NEW YORK (GenomeWeb) – Researchers have reconstructed the spread of the Zika virus in Central America and Mexico using the genomes of viruses collected from patients in the region.
Zika virus, a Flavivirus, was first discovered in Uganda in 1947 and is transmitted primarily by mosquitos. It was first reported in the Americas in 2015, where it is expected to infect about 100 million people by the end of the epidemic.
In a new study appearing in Cell Host & Microbe today, researchers sequenced 61 Zika virus samples. In combining phylogenetic, epidemiological, and environmental data, they found that there were multiple introductions of the virus into Central America and Mexico, and that there have been peaks in transmission that coincide with variations in mosquito abundance.
"In this study, we were able to reconstruct in detail how Zika was introduced and spread throughout this region," senior author Oliver Pybus from the University of Oxford said in a statement. "By looking at the genomes of Zika viruses obtained from people who had been infected, we discovered a surprising amount of information about the epidemic's transmission history."
Pybus and his colleagues collected serum and urine samples from patients who lived in or traveled to Central America or Mexico and who showed symptoms of Zika infection. The 95 samples they collected — 59 from Mexico, 16 from Nicaragua, nine from Honduras, eight from Guatemala, and three from El Salvador — were positive via qRT-PCR testing for the virus.
For 81 of those samples, the researchers took a combined metagenomic next-generation sequencing and spiked primer enrichment strategy to tease out Zika viral genomes from their samples. From this, they identified sequencing reads that matched the Zika virus in 71 samples, with an average consensus coverage of 64 percent. For the remaining samples, all of which were from Nicaragua, the researchers used a different metagenomic approach that relied on bait probe capture.
In all, they generated 61 complete and partial viral genomes with an average genome coverage of nearly 83 percent, after leaving out samples with low coverage.

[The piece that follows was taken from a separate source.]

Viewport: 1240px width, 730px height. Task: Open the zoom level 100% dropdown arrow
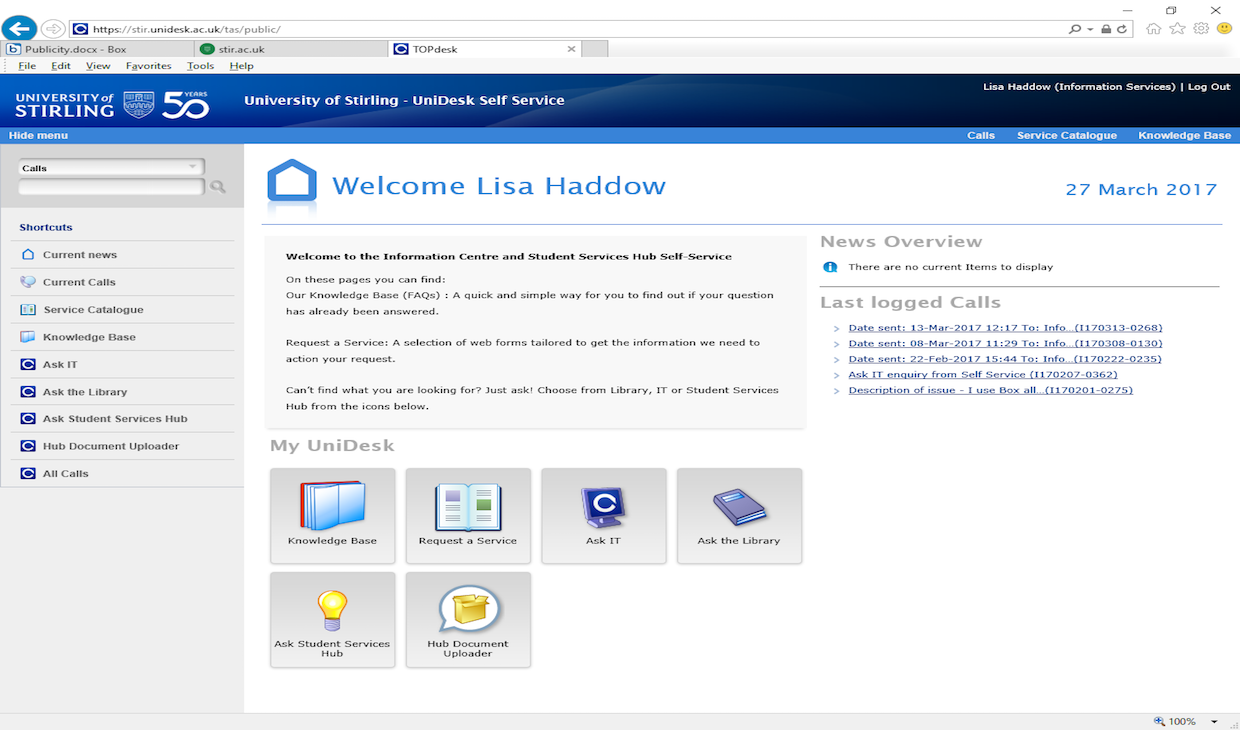pos(1214,721)
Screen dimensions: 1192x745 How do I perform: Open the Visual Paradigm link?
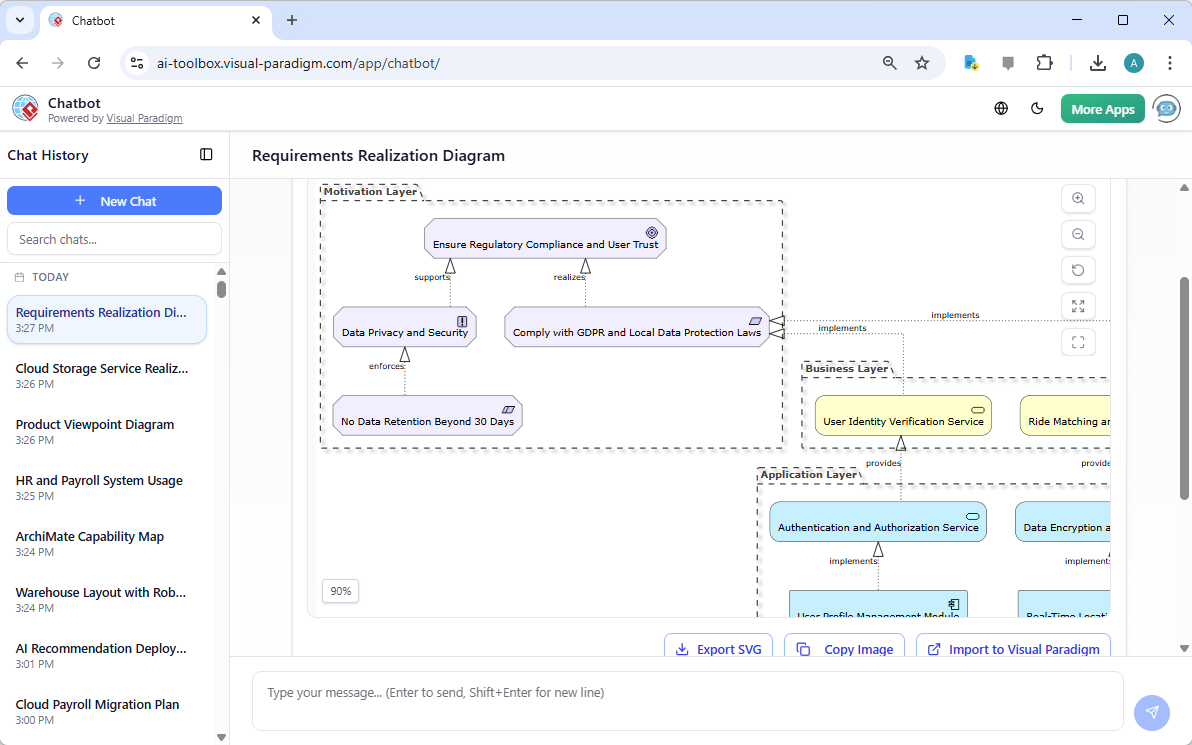pos(144,118)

Pybus and his colleagues constructed a phylogenetic tree using these and 298 published Zika virus genomes. Their tree placed 102 of the 107 Zika virus genomes from Central America and Mexico into a single monophyletic clade, dubbed clade B, which was closely related to viruses from Brazil. Four other Zika virus genomes from Panama and Mexico formed clade C, suggesting multiple introductions of the virus to the region, though only one has dominated.
The researchers traced the most recent common ancestor of clade B back to December 2014 and found that it diverged from Brazilian strains around July 2014. Based on this, the researchers suggested that the clade B lineage was exported from Brazil to Central America between July and December 2014, about three months earlier than other estimates.
They further reported that the most recent common ancestor of the clade B lineage likely lived in Honduras. They timed the introduction of the Zika virus to Honduras to between July and September 2014, and said the virus spread from there to Guatemala, Nicaragua, and southern Mexico in late 2014 and early 2015 before then dispersing within Mexico in mid-2015.
By also tying in epidemiological data, the researchers noticed that there were peaks in transmission in winter and summer in Belize, Honduras, and Guatemala that occurred during the wet and dry seasons. Using environmental data, the researchers also noted that these timeframes coincided with environmental suitability for mosquito growth.
"What we found was not what we expected," said first author Julien Thézé from Oxford. "There is usually only one breeding season per year, but we found two separate outbreaks in a relatively small country like Honduras."
This, he and his colleagues noted in their paper, indicates there are complex annual trends in Zika virus transmission in the region that could complicate viral control efforts.